Additionally, OAGB/MGB influences hormonal regulation related to appetite control. These hormonal changes seem to reduce appetite, increase feelings of fullness, and improve sugar metabolism, all of which support weight loss and healthier metabolism. The hormones affected include ghrelin, cholecystokinin, GLP-1, PYY, and amylin, but more research is necessary to understand these mechanisms fully.

When compared to another type of weiht-loss surgery known as RYGB, OAGB/MGB seems to offer similar or even better results in terms of weight loss and improvement in metabolism. One study found that people who underwent OAGB/MGB lost just a bit more excess weight and a slightly higher percentage were able to stop their diabetes medication compared to those who underwent RYGB.

OAGB/MGB seems to have a slightly lower risk of complications and takes less time than RYGB. It takes on average, about 85 minutes compared to RYGB’s 120 minutes, and the risk of complications like leaks where connections (anastomoses) are made during surgery is less than in RYGB. The simpler nature of the OAGB/MGB procedure, which involves creating fewer connections within the stomach, potentially adds to its safety and a lower chance of other complications like internal hernias (a condition in which the intestine bulges through a weak spot in the abdominal wall). These findings highlight the clinical significance of OAGB/MGB as a safe and effective weight-loss surgery that provides strong weight loss, significant metabolism improvements, and a favorable risk profile compared to other similar surgeries.

Frequently asked questions

1. What are the potential risks and complications associated with the One Anastomosis Gastric Bypass and Mini Gastric Bypass surgeries? 2. How effective are these surgeries in terms of weight loss and improving metabolic health? 3. What lifestyle changes will I need to make after the surgery to ensure long-term success? 4. How long is the recovery period after the surgery and what can I expect during that time? 5. Are there any specific dietary restrictions or guidelines I should follow after the surgery?

This surgery is a powerful method in managing obesity and health related condition.

Weight loss surgery is recommended for people dealing with early moderate to severe obesity when traditional weight loss methods have failed. This surgery is becoming more common to help prepare patients for other procedures like surgeries related to heart ,joints,and hernias.

What you have to do | Can you extend the text on one anastomosis gastric bypass surgery, picking up after its final sentence? The items have nothing to do with the gastric bypass text.

Data section |
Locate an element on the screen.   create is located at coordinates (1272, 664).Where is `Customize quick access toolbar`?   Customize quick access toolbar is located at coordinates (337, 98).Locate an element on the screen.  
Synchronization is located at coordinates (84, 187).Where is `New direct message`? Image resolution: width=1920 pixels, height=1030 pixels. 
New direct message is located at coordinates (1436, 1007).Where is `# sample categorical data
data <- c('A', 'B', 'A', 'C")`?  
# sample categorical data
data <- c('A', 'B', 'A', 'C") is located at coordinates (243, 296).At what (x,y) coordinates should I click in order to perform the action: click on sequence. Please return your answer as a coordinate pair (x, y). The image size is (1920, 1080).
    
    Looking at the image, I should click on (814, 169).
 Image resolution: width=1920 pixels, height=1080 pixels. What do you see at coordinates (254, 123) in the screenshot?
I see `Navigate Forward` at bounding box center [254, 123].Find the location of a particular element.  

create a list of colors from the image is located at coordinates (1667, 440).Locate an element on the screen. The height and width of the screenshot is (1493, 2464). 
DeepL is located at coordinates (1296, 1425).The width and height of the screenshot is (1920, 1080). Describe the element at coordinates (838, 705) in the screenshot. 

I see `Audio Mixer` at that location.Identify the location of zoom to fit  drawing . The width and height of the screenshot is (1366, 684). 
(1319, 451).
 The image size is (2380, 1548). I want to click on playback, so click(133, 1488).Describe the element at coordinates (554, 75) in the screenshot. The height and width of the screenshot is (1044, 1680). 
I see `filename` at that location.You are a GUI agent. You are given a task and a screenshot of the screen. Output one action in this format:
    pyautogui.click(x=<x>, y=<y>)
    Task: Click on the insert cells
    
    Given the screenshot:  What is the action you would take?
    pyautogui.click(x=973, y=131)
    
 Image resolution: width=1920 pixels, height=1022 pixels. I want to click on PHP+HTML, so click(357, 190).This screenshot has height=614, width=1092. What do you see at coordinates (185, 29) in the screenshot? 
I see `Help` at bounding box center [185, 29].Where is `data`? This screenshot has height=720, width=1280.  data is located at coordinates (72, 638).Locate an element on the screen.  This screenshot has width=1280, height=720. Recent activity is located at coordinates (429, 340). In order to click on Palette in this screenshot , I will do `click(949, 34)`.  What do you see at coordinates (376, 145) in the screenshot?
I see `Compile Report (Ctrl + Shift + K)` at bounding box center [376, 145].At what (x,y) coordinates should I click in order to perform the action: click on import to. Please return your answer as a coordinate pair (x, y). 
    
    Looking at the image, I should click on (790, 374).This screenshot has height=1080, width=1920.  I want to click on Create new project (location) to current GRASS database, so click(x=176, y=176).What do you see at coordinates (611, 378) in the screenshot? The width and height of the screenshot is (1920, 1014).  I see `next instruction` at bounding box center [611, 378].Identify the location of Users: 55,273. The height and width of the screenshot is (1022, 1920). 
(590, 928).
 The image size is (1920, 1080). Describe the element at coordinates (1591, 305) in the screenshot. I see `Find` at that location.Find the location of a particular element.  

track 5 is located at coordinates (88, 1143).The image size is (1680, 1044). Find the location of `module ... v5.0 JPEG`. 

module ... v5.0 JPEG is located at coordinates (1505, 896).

Response to the exercise |
One should not get the One Anastomosis Gastric Bypass and Mini Gastric Bypass procedures if they have certain absolute contraindications such as high surgical risk, severe liver disease, unmanaged mental health conditions or eating disorders, or drug dependency. Additionally, relative contraindications such as issues with healing wounds, current smoking, or regular use of certain medications may make the surgery more risky.

To prepare for One Anastomosis Gastric Bypass and Mini Gastric Bypass, patients need to follow dietary restrictions, manage their medications, and undergo a comprehensive pre-surgery evaluation. Dietary restrictions may include fasting before the surgery and following a clear liquid diet for a certain period of time. Medication management involves adjusting or stopping certain medications that may increase the risk of bleeding during the surgery. A preoperative evaluation is necessary to check for any conditions that could complicate the surgery and to treat any infections, such as Helicobacter pylori, before the procedure.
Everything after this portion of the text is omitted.